I have used a simple point based approach. If Best Picture movie was also nominated on other categories then those categories get one point, if the BEST Picture movie also won in other categories then those categories get two points. Categories with most points are the best indicators or predictors of Best picture movie.
Based on that method DIRECTING category is the best indicator with 139 points. WRITING category is the second best predictor with 130 points
Required libraries
library(dplyr)
library(tidyr)
require(ggplot2)
Load csv file and cleanup some duplicates
df.MovieAward <- read.csv("C:/Senthil/MSDataAnalytics/GitHub/607Project3/Final_Analysis_File/Awards_File.csv",header=T)
#df.MovieAward <- unique(df.MovieAward)
#cleanup some bad data
df.MovieAward <- group_by(df.MovieAward, movie_id, movie_name, year, category_id, category_name) %>% summarize(won=max(won))
#y <- filter(df.MovieAward, year==1937)
head(df.MovieAward)
## Source: local data frame [6 x 6]
## Groups: movie_id, movie_name, year, category_id
##
## movie_id movie_name year category_id category_name won
## 1 1 BIUTIFUL 2010 1 ACTOR -- LEADING ROLE 0
## 2 2 TRUE GRIT 2010 1 ACTOR -- LEADING ROLE 0
## 3 2 TRUE GRIT 2010 4 ACTRESS -- SUPPORTING ROLE 0
## 4 2 TRUE GRIT 2010 6 ART DIRECTION 0
## 5 2 TRUE GRIT 2010 7 CINEMATOGRAPHY 0
## 6 2 TRUE GRIT 2010 8 COSTUME DESIGN 0
Separate movies that won in BEST PICTURE category
df.BPWonMovie <- df.MovieAward %>% filter(won==1 & category_name == "BEST PICTURE") %>% select (year, movie_id, category_name) %>% arrange(year)
head(df.BPWonMovie)
## Source: local data frame [6 x 5]
## Groups: movie_id, movie_name, year, category_id
##
## movie_name category_id year movie_id category_name
## 1 THE KING'S SPEECH 16 2010 4 BEST PICTURE
## 2 THE HURT LOCKER 16 2009 57 BEST PICTURE
## 3 SLUMDOG MILLIONAIRE 16 2008 125 BEST PICTURE
## 4 NO COUNTRY FOR OLD MEN 16 2007 158 BEST PICTURE
## 5 THE DEPARTED 16 2006 213 BEST PICTURE
## 6 CRASH 16 2005 265 BEST PICTURE
Category gets one point if the BEST-PICTURE movie is also nominated in its category.
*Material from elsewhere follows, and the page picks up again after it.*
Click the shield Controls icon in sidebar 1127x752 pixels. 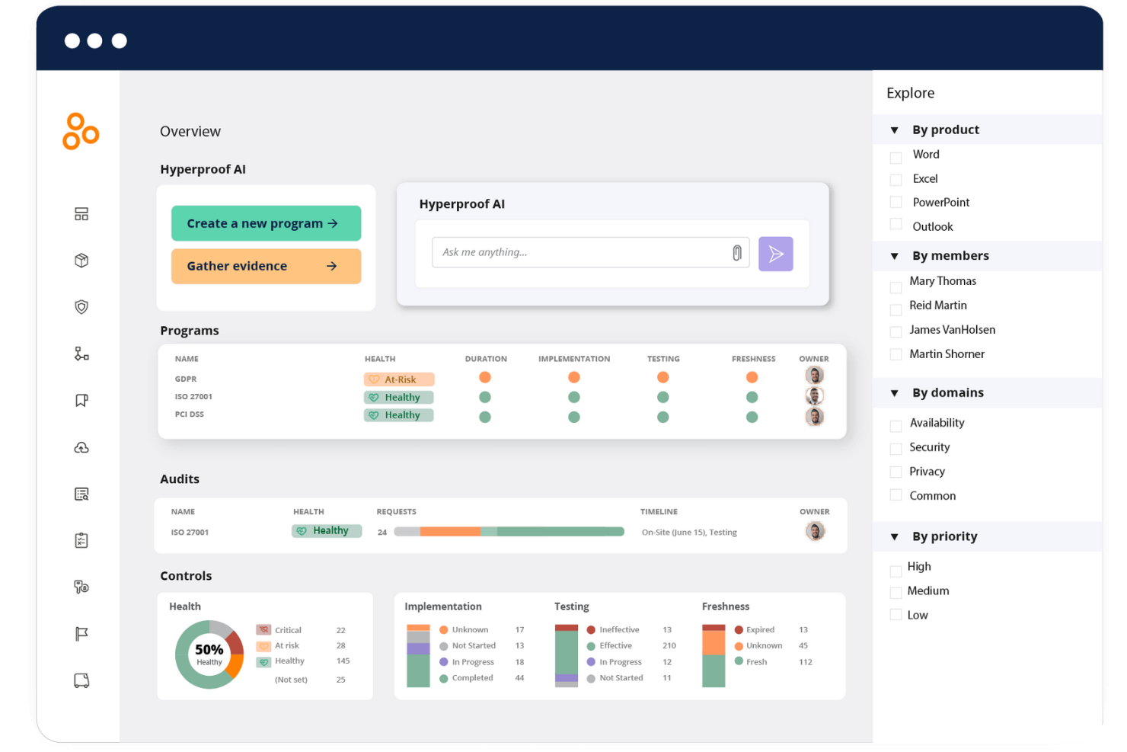click(81, 306)
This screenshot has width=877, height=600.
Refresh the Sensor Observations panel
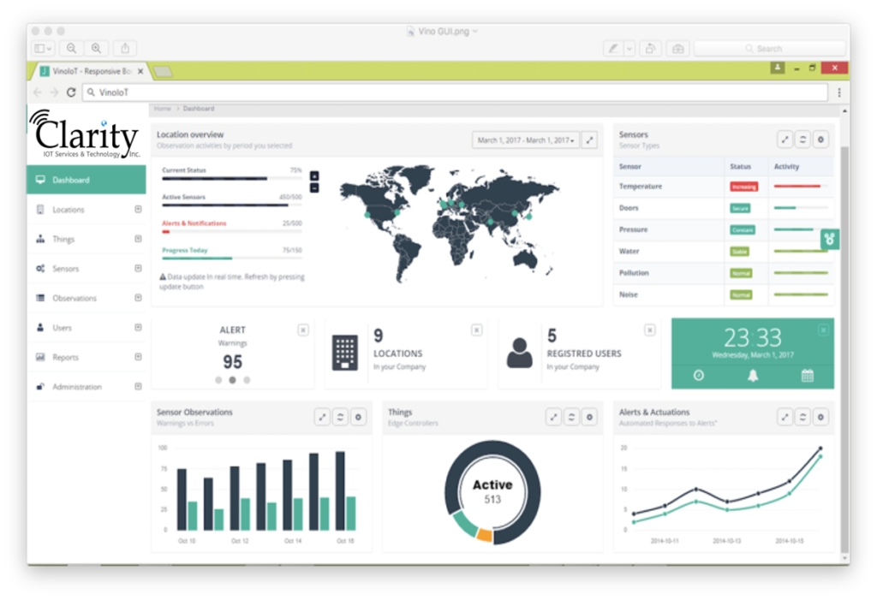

If the nomination is also a winner then category gets two points
x <- merge(df.MovieAward, df.BPWonMovie, by=c("movie_id","year"))
x <- arrange(x,year)
x <- filter(x, category_name.x != "BEST PICTURE")
x <- arrange(x,year)
x <- mutate(x,point=ifelse(won==0,1,2))
head(tbl_df(x))
## Source: local data frame [6 x 10]
##
## movie_id year movie_name.x category_id.x
## 1 4075 1930 ALL QUIET ON THE WESTERN FRONT 7
## 2 4075 1930 ALL QUIET ON THE WESTERN FRONT 22
## 3 4039 1931 CIMARRON 22
## 4 4039 1931 CIMARRON 1
## 5 4039 1931 CIMARRON 9
## 6 4039 1931 CIMARRON 3
## Variables not shown: category_name.x (fctr), won (int), movie_name.y
## (fctr), category_id.y (int), category_name.y (fctr), point (dbl)
Conclusion based on from 1928 to 2010:- Based on the chart and data, DIRECTING category can be used as a good indicator to predict BEST PICTURE move. Next best indicator is WRITING.
df.wideformat <- x %>% group_by (year, category_name.x) %>% summarize(Point = sum(point)) %>% spread(category_name.x, Point)
df.wideformat[is.na(df.wideformat)] <- 0
df.wideformat <- arrange(df.wideformat,year)
colnames(df.wideformat) <- gsub("-","",gsub(" ","",colnames(df.wideformat)))
#sort(colSums(df.wideformat[,-1]),decreasing=T)
df.result <- data.frame(category_name=colnames(df.wideformat), points=colSums(df.wideformat))
df.result <- filter(df.result, category_name!="year")
df.result <- arrange(df.result, desc(points))
df.result
## category_name points
## 1 DIRECTING 139
## 2 WRITING 130
## 3 FILMEDITING 101
## 4 ACTORLEADINGROLE 79
## 5 CINEMATOGRAPHY 78
## 6 MUSIC(SCORING) 72
## 7 ARTDIRECTION 70
## 8 SOUND 67
## 9 ACTORSUPPORTINGROLE 60
## 10 COSTUMEDESIGN 51
## 11 ACTRESSSUPPORTINGROLE 40
## 12 ACTRESSLEADINGROLE 37
## 13 MAKEUP 14
## 14 MUSIC(SONG) 13
## 15 SOUNDEDITING 10
## 16 VISUALEFFECTS 9
ggplot(data=df.result, aes(x=category_name,y=points,fill=category_name)) +
geom_bar(stat="identity") + theme(text = element_text(size=20),
axis.text.x = element_text(angle=90, vjust=1)) + guides(fill=FALSE)

conclusion based on data from year 1981 to 2010:- Based on the chart and data, DIRECTING category can be used as a good indicator to predict BEST PICTURE move. Next best indicator is WRITING.
df.result1 <- data.frame(category_name=colnames(df.wideformat), points=colSums(filter(df.wideformat, year >= 1981)))
df.result1 <- filter(df.result1, category_name!="year")
df.result1 <- arrange(df.result1, desc(points))
df.result1
## category_name points
## 1 DIRECTING 53
## 2 WRITING 51
## 3 FILMEDITING 45
## 4 SOUND 34
## 5 CINEMATOGRAPHY 31
## 6 MUSIC(SCORING) 30
## 7 ARTDIRECTION 28
## 8 COSTUMEDESIGN 26
## 9 ACTORLEADINGROLE 24
## 10 ACTORSUPPORTINGROLE 21
## 11 ACTRESSLEADINGROLE 15
## 12 MAKEUP 14
## 13 ACTRESSSUPPORTINGROLE 11
## 14 SOUNDEDITING 9
## 15 MUSIC(SONG) 8
## 16 VISUALEFFECTS 8
ggplot(data=df.result1, aes(x=category_name,y=points,fill=category_name)) +
geom_bar(stat="identity") + theme(text = element_text(size=20),
axis.text.x = element_text(angle=90, vjust=1)) + guides(fill=FALSE)